Lógica (pati) difusa

 

Desde que escuché la charla de Stefano Mancuso, neurobiólogo vegetal, no puedo pasear por el campo sin hablar con las hermanas plantas. Ahora sé que hasta la brizna de hierba más escuchimizada tiene sentimientos y sensibilidad.

Sí, las plantas poseen inteligencia sofisticada, se comunican y cuando ven, oyen, las tijeras podadoras, tiemblan y, a su manera, gritan para advertir del inminente planticidio a sus vecinas.

Este saber es perturbador a más no poder. A ver quién es la guapa que corta unas margaritas para adornar la mesa del patio ¡Menuda frivolidad asesina! Pensar que antes no paraba de cortar plantas y flores al tuntún. ¡Cuánto sufrimiento habré provocado por capricho e ignorancia!

Esta mañana no me he portado bien. Caminaba a paso vivo para completar siete kilómetros en una hora, ejercicio que sustituye con creces la misa de domingo, cuando mis ojos han detectado en el borde del camino una hermoso cardo mariano (Silybum Marianum). Púrpura en su centro, rodeado de aguzadas hojas de un verde jaspeado tan intenso que parecían de malaquita. Una belleza botánica cuya contemplación me inspiraba versos a lo Rubén Darío. Detuve mi loca carrera para quedarme frente a él, pensé si me estaría mirando, le hablé.

—Hola, guapo. ¡Qué día tan espléndido y tú aquí tan solito! ¿No te gustaría estar acompañado, por ejemplo, conmigo en mi casa?
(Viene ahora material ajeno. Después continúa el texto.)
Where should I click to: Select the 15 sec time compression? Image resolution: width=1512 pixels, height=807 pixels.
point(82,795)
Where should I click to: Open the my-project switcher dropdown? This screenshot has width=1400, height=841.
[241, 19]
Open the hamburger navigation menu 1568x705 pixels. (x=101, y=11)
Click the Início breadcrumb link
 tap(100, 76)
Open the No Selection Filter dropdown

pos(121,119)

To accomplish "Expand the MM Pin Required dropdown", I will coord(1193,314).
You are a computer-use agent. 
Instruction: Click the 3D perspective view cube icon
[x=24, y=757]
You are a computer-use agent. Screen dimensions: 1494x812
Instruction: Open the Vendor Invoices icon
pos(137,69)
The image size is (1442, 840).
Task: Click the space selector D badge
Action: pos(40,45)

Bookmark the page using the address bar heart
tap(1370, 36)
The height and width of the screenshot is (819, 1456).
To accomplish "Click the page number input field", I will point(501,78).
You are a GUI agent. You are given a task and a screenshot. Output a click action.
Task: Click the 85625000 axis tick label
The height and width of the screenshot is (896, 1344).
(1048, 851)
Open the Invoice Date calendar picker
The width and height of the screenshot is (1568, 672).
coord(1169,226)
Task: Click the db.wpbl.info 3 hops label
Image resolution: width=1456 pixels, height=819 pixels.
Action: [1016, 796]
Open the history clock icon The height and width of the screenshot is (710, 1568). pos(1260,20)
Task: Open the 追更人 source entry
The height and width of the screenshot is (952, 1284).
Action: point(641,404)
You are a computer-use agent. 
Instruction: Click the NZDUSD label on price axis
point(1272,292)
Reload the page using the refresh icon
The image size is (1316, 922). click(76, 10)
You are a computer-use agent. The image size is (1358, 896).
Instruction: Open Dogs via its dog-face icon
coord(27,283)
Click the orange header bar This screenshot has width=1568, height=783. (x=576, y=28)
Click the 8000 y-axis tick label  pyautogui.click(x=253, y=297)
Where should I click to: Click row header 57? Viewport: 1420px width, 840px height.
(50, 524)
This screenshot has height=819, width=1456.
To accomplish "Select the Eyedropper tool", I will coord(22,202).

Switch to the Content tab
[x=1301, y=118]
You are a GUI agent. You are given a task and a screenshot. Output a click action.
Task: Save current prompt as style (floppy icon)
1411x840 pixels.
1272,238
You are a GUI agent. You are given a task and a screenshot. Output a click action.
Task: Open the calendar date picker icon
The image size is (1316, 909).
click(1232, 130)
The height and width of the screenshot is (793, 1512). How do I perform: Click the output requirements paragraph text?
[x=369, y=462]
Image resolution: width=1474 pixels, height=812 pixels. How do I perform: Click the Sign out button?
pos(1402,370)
He notado que se cimbreaba de derecha a izquierda. No soplaba viento.

—¿Quieres decir que sí? Claro que quieres. Ven, precioso.

Pregunta capciosa porque ese movimiento significa «no» para todo ser vivo, excepto para los búlgaros. El cardo quería quedarse en el camino, me lo estaba diciendo a gritos. Lo sabía y sin embargo… me he agachado para cortarlo. He doblegado el tallo con toda mi fuerza; el cardo se estremecía de dolor. De pronto, mis dedos han empezado a sangrar por culpa de sus púas y, como es natural, he dejado de apretar.

—¡Pues  quédate ahí, pedazo de acelga marchita! ¡Desagradecido!

He seguido  con mi ejercicio, pero ya el día no me ha parecido tan bonito, sentía vergüenza de mi crueldad.  Así que he regresado para pedir perdón al inocente, segado en plena flor. Me he sentado a su vera:

—Perdóname bonito ¡hala, ponte derecho y crece, crece!

El cardo se ha doblado como el junco del Tao y su corola púrpura ha ido a parar a la tierra. Lo he interpretado como un perdón sin condiciones.

Claro que se ha resentido mi ejercicio con un retraso de quince minutos, pero nada de eso importa si mi actitud y buenas intenciones han servido para alegrarle al día al solitario, y ya desfalleciente, Cardo Mariano.